Tout ce corpus issu des contributions sur la plateforme, des débats au niveau local et des cahiers de doléances mis à disposition des citoyens, devrait faire l'objet d'une restitution dans les prochaines semaines. Au regard de la masse de données récoltées, cette mission devrait se révéler complexe. L'organisation du Grand débat s'est engagée à ce que "sous le contrôle des garants, toutes les contributions seront rendues publiques, analysées et restituées au président de la République et au gouvernement".

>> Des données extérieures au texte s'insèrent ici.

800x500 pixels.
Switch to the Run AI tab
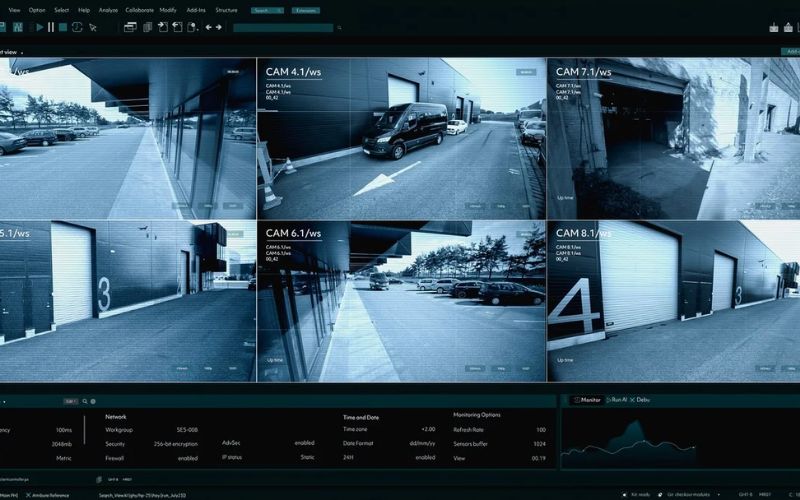[618, 400]
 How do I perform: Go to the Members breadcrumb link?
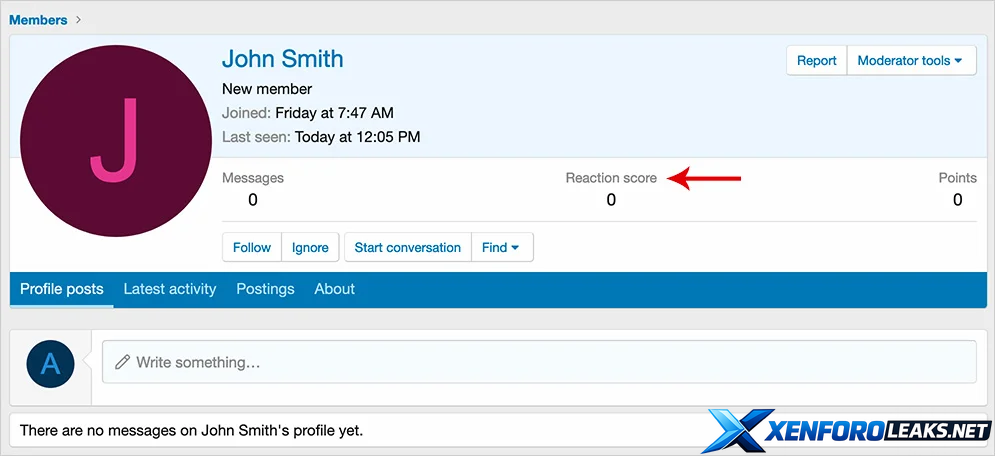pos(39,20)
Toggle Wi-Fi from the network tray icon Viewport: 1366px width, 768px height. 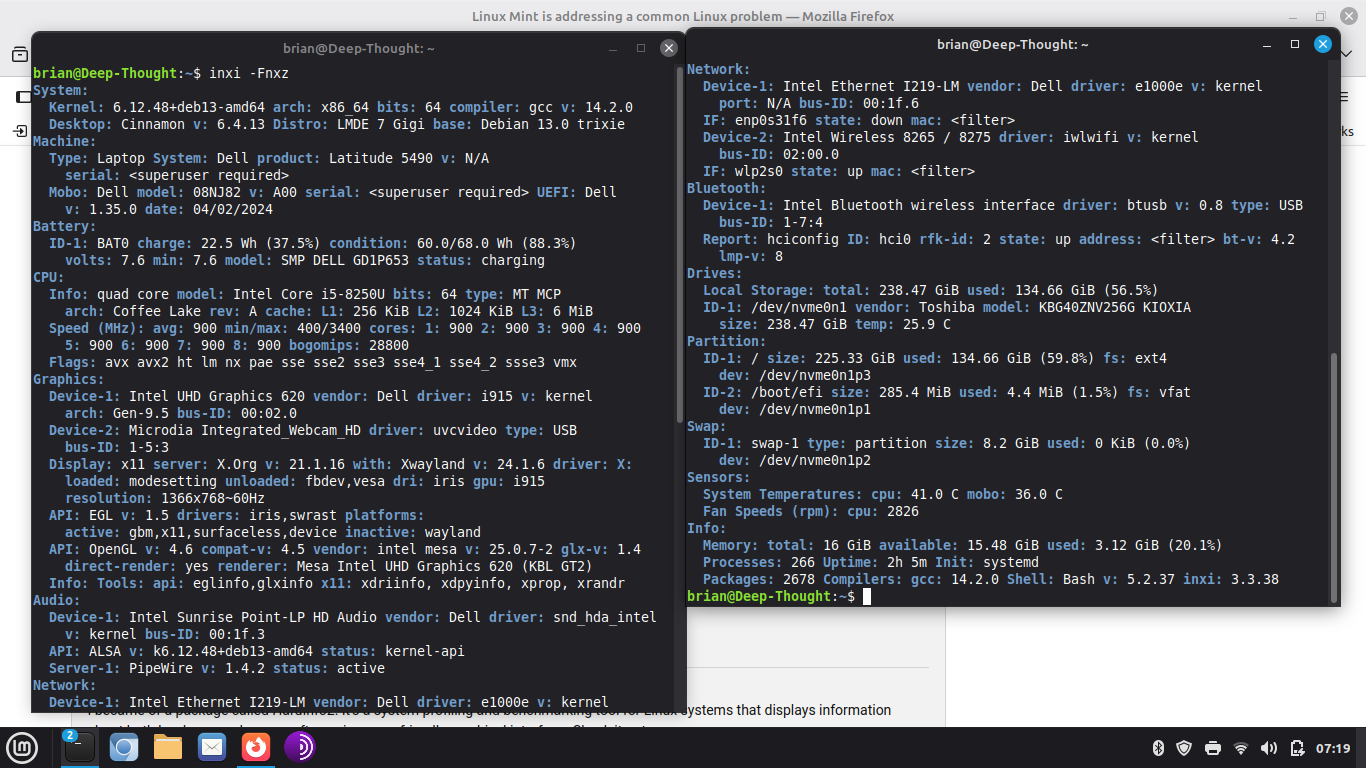(x=1240, y=747)
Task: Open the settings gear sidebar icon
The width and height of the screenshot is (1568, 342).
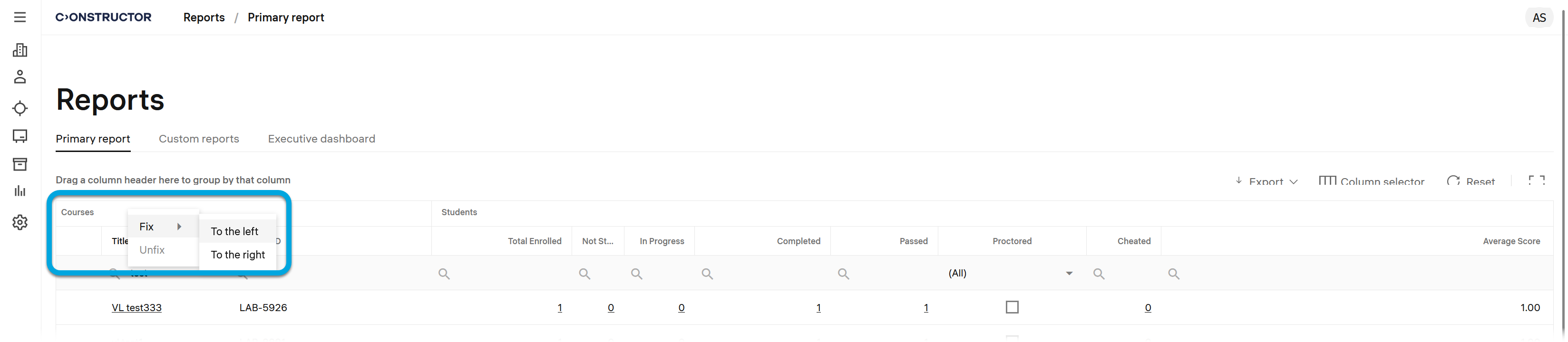Action: [20, 222]
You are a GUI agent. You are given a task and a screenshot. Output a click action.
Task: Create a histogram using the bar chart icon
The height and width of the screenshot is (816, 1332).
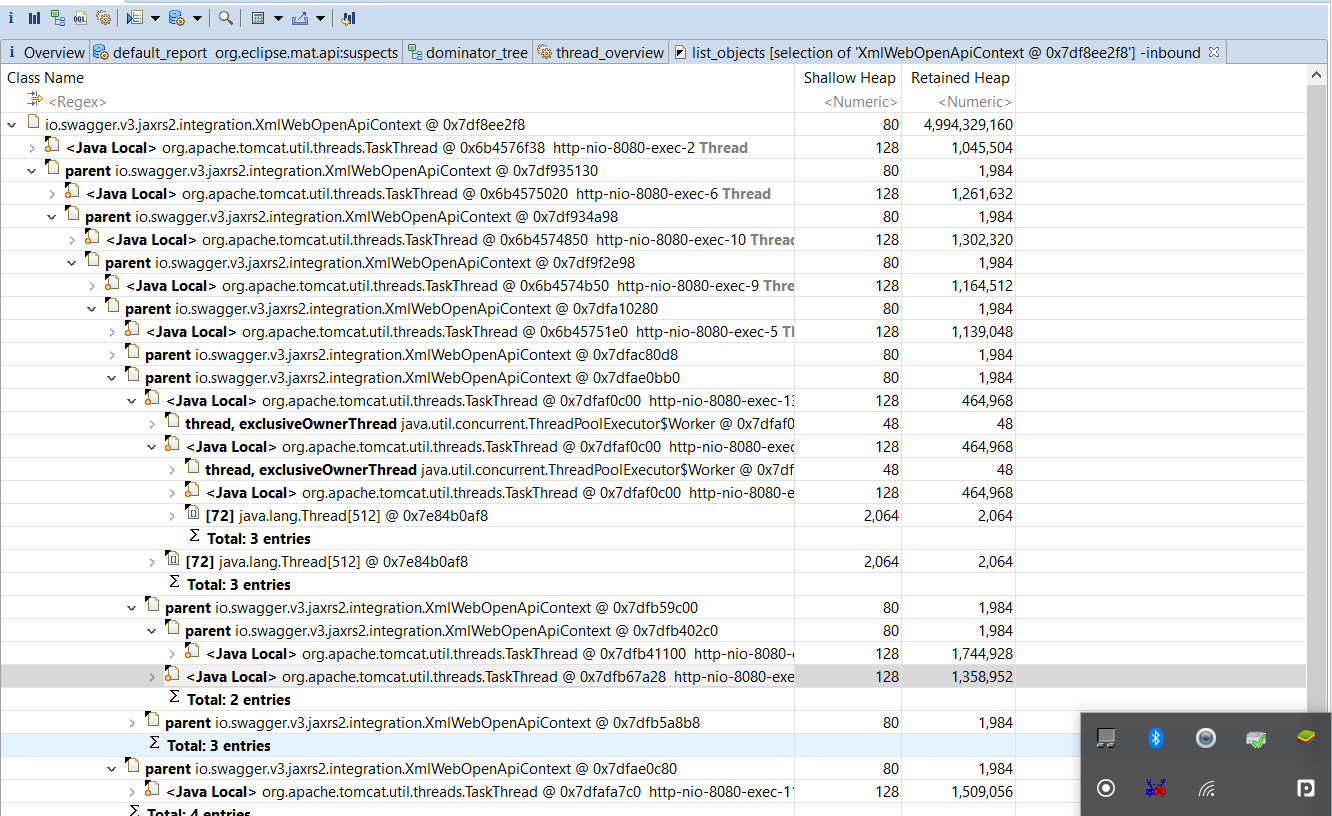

Des jeux de données ont été mis à disposition des citoyens, des chercheurs et ou encore des journalistes sous licence ouverte, disponibles sur la plateforme data.gouv.fr. Outre cette immense base de données, toutes les contributions sous forme de documents manuscrits devront être numérisés par la bibliothèque nationale de France. Par la suite, ces données doivent être transmises à un consortium piloté par le cabinet Roland Berger, associé à Cognito et BlueNove, des sociétés spécialisées entre autres dans "l"intelligence collective massive [...] engagées activement dans la civic tech". Un représentant du cabinet est venu présenté "une cartographie lexicale qui devrait permettre de mieux comprendre les attentes des citoyens [...] mais il est encore trop tôt pour apporter les premiers résultats", a-t-il assuré. La restitution s'annonce périlleuse.